I was sick of being experimented on. I was sick of endless news reports and people stopping by my foster parents' house, asking question after question. That was when I started attempting. First I tried drinking Drain-O. I mixed some up, and threw it back like I'd seen my father do with whiskey. Nothing happened, I felt a bit shaken up is all. So I tried a different approach, the means of suicide a heap of people try these days, running in front of a speeding train.

I staged it well, picked a station no one used, so nobody would see my hopeless attempt. I waited, standing in the middle of the tracks, for the train to come and take me down. Finally it did and I broke a few limbs and dislocated my shoulder, but by the time I had staggered home, my arms and legs had healed and I popped my shoulder back in place as if it were nothing. This angered me, why couldn't I die. Why was I the special one, having to remember that horrible day when my father killed my mother.
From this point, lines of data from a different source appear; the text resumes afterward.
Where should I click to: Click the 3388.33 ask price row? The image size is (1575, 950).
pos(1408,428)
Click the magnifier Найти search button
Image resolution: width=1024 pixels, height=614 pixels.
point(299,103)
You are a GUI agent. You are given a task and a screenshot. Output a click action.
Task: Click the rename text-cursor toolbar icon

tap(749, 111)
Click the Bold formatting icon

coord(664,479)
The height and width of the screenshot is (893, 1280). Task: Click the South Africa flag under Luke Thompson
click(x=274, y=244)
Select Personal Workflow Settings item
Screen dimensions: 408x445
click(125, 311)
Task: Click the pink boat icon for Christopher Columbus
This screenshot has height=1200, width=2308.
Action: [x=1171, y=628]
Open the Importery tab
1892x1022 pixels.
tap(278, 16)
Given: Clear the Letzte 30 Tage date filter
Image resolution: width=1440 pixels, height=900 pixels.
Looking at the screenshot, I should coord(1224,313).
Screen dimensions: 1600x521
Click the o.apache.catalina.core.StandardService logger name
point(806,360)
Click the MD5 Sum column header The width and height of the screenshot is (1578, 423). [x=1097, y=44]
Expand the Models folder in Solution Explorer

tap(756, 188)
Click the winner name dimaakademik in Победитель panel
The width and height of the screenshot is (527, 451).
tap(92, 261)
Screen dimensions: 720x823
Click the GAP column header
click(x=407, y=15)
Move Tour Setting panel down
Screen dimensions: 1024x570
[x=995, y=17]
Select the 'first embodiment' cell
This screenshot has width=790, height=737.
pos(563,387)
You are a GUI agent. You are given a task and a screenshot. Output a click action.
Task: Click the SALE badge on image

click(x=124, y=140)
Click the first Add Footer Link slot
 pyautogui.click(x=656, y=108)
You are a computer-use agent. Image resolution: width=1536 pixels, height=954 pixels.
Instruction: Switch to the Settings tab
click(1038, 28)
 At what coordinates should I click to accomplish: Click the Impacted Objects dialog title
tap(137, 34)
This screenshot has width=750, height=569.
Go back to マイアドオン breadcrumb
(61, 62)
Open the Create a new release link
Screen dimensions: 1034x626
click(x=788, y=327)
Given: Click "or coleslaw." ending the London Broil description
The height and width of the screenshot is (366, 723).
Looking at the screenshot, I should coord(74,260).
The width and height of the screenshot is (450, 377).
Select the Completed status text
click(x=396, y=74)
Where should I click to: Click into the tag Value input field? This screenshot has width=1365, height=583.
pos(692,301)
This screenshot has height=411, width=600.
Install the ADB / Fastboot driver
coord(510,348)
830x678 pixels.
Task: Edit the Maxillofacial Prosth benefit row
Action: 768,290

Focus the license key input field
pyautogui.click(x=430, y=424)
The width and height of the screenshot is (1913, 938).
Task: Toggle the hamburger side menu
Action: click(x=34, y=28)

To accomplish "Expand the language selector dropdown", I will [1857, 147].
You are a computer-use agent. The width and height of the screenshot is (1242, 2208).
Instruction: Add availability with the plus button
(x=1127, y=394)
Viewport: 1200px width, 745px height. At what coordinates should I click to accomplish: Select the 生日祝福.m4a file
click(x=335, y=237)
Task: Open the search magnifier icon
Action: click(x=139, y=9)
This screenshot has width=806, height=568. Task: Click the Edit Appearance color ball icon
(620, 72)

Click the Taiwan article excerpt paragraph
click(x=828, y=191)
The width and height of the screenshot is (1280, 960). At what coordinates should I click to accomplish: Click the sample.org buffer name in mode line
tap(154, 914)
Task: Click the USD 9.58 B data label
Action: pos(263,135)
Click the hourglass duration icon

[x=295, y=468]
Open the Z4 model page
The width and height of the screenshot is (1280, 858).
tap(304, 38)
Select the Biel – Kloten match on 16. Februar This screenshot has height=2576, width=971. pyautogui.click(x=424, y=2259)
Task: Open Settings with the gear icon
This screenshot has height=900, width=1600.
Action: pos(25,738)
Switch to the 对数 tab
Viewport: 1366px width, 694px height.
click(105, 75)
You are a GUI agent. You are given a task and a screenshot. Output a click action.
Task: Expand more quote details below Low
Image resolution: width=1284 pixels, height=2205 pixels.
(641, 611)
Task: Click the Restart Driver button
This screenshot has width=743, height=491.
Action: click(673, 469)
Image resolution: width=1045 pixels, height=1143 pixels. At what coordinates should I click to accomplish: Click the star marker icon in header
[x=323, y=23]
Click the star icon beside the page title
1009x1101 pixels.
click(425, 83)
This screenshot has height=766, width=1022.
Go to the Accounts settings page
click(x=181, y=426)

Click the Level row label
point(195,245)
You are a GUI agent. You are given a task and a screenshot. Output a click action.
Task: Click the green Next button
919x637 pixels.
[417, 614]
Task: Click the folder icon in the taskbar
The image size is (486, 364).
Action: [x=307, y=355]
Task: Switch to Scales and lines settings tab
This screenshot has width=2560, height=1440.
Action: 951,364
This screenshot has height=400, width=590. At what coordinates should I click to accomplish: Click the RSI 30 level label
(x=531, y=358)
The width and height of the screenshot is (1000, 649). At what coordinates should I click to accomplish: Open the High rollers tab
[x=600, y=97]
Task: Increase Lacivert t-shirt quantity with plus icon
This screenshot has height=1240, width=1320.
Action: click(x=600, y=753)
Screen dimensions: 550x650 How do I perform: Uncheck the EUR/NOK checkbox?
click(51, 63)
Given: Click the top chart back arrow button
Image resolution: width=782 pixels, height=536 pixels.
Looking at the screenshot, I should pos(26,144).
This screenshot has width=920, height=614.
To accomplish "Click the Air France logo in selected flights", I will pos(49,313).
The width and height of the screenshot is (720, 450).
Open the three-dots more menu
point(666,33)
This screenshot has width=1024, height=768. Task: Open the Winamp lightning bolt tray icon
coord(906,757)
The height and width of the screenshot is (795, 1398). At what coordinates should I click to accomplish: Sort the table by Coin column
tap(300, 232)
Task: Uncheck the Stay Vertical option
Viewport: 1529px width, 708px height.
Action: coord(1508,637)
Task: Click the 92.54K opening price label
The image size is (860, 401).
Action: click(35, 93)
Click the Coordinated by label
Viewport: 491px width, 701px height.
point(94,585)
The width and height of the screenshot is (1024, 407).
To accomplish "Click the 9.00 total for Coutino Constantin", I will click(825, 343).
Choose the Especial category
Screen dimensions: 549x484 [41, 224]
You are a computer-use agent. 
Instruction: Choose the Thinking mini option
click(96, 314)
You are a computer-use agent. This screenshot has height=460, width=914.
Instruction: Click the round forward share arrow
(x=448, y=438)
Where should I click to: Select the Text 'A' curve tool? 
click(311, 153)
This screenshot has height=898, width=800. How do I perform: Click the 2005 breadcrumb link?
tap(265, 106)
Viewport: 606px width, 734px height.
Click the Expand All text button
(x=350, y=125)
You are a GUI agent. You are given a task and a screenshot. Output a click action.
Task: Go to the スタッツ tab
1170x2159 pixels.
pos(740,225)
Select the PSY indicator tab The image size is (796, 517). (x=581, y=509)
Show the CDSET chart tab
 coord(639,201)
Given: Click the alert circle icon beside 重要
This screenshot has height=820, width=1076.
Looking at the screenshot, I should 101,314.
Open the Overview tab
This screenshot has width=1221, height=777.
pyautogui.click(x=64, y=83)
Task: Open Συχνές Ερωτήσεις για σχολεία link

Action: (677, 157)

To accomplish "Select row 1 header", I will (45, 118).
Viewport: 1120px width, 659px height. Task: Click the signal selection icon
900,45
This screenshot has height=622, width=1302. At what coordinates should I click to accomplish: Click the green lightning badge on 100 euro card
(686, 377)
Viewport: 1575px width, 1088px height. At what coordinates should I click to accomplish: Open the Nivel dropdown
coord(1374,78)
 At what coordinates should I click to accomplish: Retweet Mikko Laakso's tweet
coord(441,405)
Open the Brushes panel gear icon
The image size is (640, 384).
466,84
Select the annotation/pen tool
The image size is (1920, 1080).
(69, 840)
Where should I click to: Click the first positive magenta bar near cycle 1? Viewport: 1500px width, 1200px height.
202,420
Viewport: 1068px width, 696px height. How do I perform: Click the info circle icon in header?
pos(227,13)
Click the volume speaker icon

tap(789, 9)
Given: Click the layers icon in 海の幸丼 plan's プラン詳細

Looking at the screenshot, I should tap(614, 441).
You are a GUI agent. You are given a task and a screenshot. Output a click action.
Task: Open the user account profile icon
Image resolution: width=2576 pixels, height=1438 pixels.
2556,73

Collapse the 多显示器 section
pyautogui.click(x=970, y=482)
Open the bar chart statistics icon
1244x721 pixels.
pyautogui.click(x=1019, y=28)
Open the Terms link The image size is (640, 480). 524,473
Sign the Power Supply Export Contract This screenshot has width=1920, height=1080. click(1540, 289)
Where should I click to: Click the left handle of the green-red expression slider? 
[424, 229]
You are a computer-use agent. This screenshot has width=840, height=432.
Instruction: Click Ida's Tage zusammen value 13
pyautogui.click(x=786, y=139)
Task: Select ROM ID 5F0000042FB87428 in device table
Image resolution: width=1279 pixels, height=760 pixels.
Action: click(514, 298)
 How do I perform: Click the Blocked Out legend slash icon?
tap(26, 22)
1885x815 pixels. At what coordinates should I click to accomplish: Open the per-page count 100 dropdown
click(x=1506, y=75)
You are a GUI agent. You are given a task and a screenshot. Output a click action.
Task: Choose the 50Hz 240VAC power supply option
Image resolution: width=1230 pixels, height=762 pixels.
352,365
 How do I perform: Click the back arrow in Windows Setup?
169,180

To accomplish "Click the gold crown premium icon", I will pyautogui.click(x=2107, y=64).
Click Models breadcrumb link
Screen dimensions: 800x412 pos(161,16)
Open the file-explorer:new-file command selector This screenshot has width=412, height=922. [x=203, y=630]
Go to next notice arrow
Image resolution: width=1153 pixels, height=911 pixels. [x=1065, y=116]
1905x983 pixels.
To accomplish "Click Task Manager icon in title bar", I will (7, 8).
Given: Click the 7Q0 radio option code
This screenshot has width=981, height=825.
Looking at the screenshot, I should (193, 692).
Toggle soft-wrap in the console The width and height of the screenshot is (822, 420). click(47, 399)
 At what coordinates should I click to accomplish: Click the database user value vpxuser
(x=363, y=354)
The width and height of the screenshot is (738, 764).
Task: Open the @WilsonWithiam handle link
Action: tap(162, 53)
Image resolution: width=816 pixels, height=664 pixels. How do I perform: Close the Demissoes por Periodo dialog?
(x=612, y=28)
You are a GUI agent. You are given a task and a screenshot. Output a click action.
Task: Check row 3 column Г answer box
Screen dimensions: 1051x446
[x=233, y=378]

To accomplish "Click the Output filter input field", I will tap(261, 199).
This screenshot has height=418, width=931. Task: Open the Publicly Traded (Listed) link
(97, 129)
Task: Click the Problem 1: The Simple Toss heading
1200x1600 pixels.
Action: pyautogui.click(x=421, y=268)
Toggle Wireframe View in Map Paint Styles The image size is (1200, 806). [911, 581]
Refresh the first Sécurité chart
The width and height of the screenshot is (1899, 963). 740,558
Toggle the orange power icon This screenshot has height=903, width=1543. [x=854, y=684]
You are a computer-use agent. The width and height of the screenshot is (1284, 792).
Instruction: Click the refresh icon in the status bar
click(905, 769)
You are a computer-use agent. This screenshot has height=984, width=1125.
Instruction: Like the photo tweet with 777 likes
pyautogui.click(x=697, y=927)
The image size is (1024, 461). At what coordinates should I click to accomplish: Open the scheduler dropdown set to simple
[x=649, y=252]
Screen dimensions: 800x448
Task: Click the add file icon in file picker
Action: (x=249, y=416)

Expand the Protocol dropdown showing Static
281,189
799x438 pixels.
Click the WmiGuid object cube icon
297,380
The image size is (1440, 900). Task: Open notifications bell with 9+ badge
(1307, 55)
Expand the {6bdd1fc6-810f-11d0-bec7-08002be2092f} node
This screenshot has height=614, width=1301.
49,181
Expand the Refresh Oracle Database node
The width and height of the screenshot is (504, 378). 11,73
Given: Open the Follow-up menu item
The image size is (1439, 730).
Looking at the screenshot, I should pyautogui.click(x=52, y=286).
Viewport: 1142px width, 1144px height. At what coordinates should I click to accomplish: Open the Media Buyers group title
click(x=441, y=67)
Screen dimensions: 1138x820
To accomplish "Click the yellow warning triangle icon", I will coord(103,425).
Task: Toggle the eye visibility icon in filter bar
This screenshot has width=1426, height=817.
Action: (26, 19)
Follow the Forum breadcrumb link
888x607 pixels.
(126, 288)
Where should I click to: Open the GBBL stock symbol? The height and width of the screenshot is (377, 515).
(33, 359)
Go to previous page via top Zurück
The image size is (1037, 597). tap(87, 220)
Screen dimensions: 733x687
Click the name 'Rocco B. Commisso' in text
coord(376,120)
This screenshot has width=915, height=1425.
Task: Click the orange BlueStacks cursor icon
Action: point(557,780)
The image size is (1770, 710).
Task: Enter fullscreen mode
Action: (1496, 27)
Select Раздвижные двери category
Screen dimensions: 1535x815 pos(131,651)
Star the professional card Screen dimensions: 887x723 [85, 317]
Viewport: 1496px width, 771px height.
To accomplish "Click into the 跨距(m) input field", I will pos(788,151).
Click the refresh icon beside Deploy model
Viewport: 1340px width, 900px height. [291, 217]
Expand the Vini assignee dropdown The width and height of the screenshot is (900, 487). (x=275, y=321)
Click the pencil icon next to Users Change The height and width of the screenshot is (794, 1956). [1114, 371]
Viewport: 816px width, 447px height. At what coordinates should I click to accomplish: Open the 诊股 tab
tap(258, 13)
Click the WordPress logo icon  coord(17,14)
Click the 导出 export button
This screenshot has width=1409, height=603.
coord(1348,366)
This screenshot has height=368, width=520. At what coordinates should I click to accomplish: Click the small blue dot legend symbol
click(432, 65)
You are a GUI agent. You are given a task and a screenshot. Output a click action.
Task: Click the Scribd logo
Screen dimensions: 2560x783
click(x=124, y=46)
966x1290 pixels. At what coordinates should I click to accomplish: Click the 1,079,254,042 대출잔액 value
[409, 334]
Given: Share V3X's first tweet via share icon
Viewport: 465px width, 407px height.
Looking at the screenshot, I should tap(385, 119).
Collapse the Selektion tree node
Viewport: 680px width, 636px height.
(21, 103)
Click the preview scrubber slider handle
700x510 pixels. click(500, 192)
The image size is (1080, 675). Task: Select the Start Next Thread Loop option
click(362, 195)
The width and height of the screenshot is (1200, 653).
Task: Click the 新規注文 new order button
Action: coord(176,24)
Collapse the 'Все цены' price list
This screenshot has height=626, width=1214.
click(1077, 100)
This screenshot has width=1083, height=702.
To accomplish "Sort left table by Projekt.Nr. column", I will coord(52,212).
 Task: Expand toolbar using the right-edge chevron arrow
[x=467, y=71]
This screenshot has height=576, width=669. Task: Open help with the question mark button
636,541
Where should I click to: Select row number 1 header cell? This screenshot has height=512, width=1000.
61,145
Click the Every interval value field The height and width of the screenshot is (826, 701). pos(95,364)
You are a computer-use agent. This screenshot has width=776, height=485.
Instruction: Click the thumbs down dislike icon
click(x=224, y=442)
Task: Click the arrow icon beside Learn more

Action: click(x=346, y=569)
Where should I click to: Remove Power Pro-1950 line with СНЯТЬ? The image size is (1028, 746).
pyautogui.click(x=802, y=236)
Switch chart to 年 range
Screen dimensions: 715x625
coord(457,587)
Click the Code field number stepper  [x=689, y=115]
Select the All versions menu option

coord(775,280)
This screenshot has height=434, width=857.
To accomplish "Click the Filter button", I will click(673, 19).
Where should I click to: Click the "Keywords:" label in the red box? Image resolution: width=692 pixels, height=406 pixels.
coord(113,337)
Why did I get chosen to live forever, not being able to die, love or have a normal life, free of the pain and anguish my fathers mental illness had caused.

After about a month of countless attempts at suicide, I was so frustrated, nothing was working! I'd tried everything, from hanging, to locking myself in a freezer. I couldn't stand it. The news reports had got more frequent, more urgent, delving further into my childhood life and I just could not stand it. I ran to the kitchen and pulled out the largest, sharpest knife I could find. I grinned once before shoving it deep into my rib cage, smashing bones and almost definitely piercing the most vital of organs. I didn't care, I drew it out and stabbed again, not giving my body a chance to heal itself. I stabbed and stabbed, all over my body, not caring where the blade entered my body.

My blood mixed with my tears and the mixture dripped onto my hardwood floors, running down the hallway and staining my rug. My hands were covered in blood and the skin of my stomach was chopped up so much that bits of it were flapping in the wake of my breath. I shivered, the warm air of my breath making my wounded body sting. This was the most alive I'd felt in years, I felt real. I smiled my fathers grin as my head crashed onto the floor, my body finally giving up.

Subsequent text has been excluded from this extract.